# what one is more accurate?



## fitnessgeek (Feb 8, 2006)

My friend and I did a ride together today. We did the same route, but the data seems quite different on my brand new Forerunner 910xt. Is this much variation normal? Thoughts?

Garmin Edge 500

12.6mi
Distance

2,028ft
Elevation

Garmin Forerunner 910xt

13.7mi
Distance

2,421ft
Elevation


----------



## Harold (Dec 23, 2003)

pretty typical variation.

no way to know which is closer to the truth on the ground unless you know what the trail distance really is. and you will never be able to get a measurement without error. it's just not possible.

elevation measurements are even more error-prone.

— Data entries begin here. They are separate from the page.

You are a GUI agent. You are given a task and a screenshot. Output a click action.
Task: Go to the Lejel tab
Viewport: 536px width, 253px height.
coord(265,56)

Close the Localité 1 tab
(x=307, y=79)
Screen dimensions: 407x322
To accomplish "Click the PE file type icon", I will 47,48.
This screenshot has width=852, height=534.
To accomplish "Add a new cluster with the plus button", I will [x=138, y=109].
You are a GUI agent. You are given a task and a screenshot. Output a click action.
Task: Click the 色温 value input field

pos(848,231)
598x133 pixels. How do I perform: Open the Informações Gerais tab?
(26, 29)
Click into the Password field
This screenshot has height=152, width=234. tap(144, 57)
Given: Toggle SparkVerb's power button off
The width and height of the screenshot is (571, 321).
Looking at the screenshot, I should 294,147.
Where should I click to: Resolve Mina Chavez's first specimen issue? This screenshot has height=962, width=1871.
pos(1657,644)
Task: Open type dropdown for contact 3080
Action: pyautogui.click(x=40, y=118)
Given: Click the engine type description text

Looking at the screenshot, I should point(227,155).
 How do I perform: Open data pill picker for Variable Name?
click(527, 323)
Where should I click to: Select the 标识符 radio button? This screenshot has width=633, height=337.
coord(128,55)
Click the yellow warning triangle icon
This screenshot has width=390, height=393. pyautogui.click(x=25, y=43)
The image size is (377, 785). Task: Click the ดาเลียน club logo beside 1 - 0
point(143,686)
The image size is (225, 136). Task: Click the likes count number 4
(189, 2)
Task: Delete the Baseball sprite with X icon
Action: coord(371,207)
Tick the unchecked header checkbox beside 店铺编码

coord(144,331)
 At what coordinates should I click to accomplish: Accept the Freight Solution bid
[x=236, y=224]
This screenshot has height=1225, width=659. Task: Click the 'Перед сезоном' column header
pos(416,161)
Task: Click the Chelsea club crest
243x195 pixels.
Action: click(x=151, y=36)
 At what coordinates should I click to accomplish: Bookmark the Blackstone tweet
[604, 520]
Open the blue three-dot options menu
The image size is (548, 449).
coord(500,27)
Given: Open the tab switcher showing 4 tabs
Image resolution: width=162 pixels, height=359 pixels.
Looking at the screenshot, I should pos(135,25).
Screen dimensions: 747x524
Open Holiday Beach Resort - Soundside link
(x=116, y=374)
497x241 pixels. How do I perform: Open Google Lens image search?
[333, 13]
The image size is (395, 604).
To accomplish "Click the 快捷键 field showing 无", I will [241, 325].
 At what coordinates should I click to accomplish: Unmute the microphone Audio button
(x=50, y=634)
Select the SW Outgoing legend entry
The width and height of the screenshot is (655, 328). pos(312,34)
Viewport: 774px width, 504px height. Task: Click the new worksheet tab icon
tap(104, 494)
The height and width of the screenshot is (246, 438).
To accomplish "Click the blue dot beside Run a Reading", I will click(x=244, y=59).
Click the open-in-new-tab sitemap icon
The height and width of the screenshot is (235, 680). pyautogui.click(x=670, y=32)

you can look at a map showing both tracks overlaid and see if one of them dropped a more accurate track in the corners or whatever but that only gives you a rudimentary idea.


----------



## Fassn8 (Feb 13, 2005)

Are there different setting in the garmin devices for "data smoothing" or similar?


----------



## Thiel (Mar 7, 2012)

Check the wheel size settings.


----------



## Harold (Dec 23, 2003)

that's less than 10% error between the two. that's not bad.


----------



## fitnessgeek (Feb 8, 2006)

I don't have a setting for wheel size in my 910xt, but I seem to remember that setting on my old Edge 800. 

There is a setting for data recording to be every second vs. smart recording, but I don't think that will change things much except the file size.

It was more like a 20% variation earlier on in the ride.

Oh well, I guess this is normal variation. Thanks for the comments.


----------



## Harold (Dec 23, 2003)

fitnessgeek said:


> I don't have a setting for wheel size in my 910xt, but I seem to remember that setting on my old Edge 800.
> 
> There is a setting for data recording to be every second vs. smart recording, but I don't think that will change things much except the file size.
> 
> ...


recording interval DOES make a difference in the output. I ALWAYS use 1sec recording on mtb rides. there's a lot of aliasing (shortcutting of corners due to recording interval) that occurs. The more frequent the recording interval, the less it occurs.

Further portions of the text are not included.